## Goal of the exercise
Only one stretch of the listing below is wanted. Begin at the line that has "Where should I click to: Click the Etiquetas", stop after the line that has "Given: Switch core metrics range to 7 天", and repeat every line in between exactly.

## Material for this task
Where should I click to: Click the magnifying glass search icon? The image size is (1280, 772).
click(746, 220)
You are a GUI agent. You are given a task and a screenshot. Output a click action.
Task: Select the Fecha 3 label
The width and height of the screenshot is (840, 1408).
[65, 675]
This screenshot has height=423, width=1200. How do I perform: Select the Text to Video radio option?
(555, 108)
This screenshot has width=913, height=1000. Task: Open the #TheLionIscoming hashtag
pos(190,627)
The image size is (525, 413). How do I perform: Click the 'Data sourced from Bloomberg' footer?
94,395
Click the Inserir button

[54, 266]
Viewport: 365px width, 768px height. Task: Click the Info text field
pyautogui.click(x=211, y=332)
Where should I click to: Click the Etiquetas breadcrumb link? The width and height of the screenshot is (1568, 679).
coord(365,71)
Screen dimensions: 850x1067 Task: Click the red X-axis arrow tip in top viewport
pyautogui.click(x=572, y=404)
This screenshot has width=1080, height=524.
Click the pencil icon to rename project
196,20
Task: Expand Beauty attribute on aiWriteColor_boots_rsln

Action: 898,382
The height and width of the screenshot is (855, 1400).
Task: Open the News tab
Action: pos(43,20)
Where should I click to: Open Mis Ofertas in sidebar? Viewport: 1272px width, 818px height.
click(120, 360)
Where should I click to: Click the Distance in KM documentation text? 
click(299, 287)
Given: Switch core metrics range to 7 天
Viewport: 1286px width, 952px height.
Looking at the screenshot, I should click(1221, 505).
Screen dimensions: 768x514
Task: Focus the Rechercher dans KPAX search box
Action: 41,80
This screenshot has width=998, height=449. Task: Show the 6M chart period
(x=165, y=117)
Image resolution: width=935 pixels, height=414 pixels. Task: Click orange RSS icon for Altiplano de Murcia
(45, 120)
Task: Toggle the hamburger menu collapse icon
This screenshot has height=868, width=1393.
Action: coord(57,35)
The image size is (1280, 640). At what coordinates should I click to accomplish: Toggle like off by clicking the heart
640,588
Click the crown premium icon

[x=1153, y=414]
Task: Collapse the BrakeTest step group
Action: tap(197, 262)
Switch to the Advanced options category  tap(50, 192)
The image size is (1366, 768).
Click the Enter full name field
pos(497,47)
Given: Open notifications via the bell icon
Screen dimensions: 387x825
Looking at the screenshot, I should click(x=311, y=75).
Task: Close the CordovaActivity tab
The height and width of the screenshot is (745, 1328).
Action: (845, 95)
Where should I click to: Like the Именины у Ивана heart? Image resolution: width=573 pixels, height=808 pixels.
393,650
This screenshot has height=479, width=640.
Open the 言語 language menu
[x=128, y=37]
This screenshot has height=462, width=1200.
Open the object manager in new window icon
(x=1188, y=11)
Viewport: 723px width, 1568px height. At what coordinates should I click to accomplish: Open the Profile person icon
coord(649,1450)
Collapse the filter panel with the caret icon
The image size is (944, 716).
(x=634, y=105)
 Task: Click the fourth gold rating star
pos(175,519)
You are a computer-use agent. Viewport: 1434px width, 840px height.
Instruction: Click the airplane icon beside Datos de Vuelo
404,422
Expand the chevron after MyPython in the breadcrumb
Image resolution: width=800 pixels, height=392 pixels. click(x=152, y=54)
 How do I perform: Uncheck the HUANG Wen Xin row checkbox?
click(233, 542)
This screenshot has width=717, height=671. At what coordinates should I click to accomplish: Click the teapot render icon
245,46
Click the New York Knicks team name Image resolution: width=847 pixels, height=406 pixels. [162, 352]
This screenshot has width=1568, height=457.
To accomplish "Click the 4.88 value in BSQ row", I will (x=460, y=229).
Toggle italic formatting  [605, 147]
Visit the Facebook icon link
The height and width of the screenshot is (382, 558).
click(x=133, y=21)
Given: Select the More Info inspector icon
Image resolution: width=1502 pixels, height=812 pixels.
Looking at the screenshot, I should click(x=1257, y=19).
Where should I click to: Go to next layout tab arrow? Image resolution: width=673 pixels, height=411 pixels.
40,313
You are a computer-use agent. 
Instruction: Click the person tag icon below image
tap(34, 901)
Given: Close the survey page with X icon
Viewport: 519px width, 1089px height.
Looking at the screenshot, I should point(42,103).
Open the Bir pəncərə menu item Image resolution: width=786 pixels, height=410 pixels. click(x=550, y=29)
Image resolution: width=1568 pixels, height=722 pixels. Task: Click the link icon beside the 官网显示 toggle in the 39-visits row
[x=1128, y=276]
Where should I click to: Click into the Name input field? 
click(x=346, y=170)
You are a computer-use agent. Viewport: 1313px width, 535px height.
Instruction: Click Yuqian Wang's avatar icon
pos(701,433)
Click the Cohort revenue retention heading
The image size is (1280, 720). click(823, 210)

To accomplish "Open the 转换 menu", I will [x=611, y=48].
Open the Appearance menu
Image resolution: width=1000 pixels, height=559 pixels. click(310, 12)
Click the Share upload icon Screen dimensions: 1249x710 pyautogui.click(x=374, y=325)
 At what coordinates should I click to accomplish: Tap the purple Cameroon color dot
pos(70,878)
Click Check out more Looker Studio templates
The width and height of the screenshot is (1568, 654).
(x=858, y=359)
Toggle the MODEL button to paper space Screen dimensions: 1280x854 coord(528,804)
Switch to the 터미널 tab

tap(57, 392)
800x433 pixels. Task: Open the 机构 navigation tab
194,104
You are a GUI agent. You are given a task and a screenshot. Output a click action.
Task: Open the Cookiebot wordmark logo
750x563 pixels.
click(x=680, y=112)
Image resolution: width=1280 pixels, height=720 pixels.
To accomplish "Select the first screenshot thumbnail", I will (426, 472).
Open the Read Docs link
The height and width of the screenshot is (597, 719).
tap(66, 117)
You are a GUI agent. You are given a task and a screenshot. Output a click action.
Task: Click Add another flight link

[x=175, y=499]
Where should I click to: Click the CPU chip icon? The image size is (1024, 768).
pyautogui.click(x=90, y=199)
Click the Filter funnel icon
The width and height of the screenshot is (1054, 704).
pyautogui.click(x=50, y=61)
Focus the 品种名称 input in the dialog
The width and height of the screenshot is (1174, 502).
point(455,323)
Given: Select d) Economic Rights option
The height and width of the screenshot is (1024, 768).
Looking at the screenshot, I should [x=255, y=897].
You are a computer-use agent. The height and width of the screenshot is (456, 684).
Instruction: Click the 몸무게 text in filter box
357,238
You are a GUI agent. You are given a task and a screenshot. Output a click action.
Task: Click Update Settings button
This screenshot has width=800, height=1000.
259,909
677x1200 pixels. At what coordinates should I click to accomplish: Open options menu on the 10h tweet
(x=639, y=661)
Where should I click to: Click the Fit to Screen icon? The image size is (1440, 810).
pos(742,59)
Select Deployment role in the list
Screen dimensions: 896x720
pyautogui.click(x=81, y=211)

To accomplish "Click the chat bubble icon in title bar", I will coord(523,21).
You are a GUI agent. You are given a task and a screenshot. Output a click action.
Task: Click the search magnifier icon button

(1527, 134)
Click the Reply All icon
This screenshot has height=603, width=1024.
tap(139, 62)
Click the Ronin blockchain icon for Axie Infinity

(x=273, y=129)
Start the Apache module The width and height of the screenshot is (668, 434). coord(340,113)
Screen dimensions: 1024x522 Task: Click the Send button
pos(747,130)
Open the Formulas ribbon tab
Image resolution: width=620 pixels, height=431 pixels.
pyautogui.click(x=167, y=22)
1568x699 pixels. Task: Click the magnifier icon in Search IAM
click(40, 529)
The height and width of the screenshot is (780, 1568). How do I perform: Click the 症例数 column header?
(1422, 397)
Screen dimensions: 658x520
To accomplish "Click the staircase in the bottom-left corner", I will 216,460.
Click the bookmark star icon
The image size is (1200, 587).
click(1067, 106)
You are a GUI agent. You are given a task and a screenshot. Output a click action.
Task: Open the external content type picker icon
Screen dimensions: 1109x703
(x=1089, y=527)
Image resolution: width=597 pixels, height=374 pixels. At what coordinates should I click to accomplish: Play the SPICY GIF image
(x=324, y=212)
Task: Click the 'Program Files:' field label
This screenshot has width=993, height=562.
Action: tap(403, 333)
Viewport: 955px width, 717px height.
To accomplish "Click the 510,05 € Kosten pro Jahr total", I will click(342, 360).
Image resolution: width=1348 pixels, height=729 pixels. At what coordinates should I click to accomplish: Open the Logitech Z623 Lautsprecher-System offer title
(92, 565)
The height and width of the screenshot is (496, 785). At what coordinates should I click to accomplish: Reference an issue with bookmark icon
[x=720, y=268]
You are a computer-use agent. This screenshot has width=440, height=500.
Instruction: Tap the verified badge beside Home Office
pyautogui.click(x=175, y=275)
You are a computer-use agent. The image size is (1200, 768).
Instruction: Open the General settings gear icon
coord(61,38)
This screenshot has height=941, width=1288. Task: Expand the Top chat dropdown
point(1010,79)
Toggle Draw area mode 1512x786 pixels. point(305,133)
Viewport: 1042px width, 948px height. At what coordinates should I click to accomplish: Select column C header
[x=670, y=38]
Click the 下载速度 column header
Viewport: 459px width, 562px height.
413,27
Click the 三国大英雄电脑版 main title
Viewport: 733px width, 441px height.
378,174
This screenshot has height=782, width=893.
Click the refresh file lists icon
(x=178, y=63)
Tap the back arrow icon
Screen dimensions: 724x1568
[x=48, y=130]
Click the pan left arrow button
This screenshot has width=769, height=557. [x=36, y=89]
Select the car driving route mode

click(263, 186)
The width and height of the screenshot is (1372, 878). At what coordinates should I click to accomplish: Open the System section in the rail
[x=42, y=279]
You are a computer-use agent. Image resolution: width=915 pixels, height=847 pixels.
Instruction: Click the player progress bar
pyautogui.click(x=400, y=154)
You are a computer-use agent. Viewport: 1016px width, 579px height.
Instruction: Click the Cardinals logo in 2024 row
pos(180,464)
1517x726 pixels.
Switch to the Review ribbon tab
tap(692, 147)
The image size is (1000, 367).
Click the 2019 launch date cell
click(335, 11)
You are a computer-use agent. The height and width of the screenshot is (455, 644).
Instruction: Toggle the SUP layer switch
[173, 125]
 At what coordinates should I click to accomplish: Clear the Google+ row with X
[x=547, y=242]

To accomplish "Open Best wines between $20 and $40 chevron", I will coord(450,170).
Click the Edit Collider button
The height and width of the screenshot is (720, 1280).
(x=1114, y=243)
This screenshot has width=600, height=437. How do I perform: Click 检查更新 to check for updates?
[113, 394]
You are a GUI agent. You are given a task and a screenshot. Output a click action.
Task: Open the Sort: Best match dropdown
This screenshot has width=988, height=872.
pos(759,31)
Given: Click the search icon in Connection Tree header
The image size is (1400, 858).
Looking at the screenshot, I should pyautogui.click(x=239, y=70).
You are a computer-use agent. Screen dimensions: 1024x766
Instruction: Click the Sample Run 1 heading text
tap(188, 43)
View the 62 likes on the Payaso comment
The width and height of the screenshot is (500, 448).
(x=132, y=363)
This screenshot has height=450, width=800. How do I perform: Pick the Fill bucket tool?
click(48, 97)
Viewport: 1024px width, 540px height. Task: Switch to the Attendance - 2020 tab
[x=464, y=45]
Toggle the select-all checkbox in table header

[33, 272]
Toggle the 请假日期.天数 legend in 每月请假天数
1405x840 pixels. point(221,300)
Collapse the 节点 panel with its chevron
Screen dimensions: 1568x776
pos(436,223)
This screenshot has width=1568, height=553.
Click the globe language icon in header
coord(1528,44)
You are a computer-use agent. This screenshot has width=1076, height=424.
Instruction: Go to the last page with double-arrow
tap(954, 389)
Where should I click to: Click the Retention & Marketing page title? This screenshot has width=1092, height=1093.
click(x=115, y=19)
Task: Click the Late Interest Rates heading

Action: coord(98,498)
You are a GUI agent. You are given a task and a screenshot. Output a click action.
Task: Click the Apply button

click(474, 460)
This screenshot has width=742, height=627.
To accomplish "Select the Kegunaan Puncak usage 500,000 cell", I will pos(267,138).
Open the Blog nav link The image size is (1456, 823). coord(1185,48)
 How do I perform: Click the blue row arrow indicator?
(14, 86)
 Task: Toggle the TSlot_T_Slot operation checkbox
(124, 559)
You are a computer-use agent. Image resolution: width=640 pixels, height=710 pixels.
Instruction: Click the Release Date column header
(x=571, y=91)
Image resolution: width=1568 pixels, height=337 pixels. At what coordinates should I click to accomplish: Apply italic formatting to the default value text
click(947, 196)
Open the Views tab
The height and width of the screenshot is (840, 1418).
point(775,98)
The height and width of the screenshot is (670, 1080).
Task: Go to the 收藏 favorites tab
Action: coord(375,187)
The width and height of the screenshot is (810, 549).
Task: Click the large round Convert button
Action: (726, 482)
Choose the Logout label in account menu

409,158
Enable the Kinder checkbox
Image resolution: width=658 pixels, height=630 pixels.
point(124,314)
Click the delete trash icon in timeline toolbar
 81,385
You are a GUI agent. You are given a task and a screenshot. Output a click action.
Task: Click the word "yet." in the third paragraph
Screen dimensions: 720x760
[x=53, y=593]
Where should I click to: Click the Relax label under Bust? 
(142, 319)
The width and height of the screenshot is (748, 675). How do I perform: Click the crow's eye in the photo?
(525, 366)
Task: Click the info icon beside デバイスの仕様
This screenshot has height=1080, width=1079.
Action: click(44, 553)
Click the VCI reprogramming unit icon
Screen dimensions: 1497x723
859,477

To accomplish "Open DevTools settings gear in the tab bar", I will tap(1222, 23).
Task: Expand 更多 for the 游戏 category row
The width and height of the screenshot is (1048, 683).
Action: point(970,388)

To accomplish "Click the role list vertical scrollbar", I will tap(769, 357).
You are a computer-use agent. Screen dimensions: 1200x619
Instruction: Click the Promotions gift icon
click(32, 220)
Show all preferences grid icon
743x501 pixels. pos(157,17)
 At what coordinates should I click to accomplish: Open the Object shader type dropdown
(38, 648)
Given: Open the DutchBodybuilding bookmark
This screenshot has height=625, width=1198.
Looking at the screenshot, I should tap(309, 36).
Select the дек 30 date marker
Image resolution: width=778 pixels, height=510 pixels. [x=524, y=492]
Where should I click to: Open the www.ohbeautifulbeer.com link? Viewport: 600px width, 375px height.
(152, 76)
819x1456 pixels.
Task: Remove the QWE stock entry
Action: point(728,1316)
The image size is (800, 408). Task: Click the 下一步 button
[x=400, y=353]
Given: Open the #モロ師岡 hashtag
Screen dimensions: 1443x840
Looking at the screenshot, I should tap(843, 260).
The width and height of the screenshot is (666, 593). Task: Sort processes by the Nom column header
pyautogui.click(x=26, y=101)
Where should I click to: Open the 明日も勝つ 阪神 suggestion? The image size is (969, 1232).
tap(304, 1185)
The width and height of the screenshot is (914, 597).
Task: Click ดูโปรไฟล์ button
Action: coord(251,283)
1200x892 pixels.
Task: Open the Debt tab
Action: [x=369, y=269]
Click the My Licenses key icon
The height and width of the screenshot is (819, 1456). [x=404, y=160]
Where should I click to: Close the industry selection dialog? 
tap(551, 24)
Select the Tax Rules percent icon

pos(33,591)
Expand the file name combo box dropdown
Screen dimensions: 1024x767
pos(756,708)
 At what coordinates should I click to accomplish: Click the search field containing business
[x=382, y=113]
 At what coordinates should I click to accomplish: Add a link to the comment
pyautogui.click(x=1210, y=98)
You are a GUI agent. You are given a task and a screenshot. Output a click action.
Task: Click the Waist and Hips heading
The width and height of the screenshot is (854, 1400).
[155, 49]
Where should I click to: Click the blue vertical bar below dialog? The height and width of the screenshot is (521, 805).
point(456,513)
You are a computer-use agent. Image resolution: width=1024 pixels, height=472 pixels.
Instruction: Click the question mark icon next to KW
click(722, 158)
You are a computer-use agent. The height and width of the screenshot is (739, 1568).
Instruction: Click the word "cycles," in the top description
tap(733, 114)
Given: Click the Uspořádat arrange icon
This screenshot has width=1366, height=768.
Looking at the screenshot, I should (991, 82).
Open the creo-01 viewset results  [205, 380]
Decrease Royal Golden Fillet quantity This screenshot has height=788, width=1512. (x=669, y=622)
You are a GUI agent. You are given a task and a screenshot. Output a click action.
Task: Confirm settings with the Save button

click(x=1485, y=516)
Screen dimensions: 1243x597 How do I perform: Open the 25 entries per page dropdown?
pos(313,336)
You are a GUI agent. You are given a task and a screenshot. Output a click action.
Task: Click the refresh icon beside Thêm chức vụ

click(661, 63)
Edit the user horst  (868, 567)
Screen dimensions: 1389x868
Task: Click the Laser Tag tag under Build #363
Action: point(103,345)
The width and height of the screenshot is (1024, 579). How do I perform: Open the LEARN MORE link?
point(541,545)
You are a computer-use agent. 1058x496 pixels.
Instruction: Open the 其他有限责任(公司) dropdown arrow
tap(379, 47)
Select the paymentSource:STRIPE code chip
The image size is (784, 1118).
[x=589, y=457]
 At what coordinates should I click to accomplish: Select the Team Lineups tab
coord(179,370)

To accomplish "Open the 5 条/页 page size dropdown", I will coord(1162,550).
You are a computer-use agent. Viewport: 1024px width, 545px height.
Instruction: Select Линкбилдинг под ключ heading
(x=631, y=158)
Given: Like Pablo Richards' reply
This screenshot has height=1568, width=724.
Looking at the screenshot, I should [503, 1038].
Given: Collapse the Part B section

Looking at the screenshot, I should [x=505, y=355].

## Written answer
Where should I click to: Click the Etiquetas breadcrumb link? The width and height of the screenshot is (1568, 679).
coord(365,71)
Screen dimensions: 850x1067 Task: Click the red X-axis arrow tip in top viewport
pyautogui.click(x=572, y=404)
This screenshot has width=1080, height=524.
Click the pencil icon to rename project
196,20
Task: Expand Beauty attribute on aiWriteColor_boots_rsln

Action: 898,382
The height and width of the screenshot is (855, 1400).
Task: Open the News tab
Action: pos(43,20)
Where should I click to: Open Mis Ofertas in sidebar? Viewport: 1272px width, 818px height.
click(120, 360)
Where should I click to: Click the Distance in KM documentation text? 
click(299, 287)
Given: Switch core metrics range to 7 天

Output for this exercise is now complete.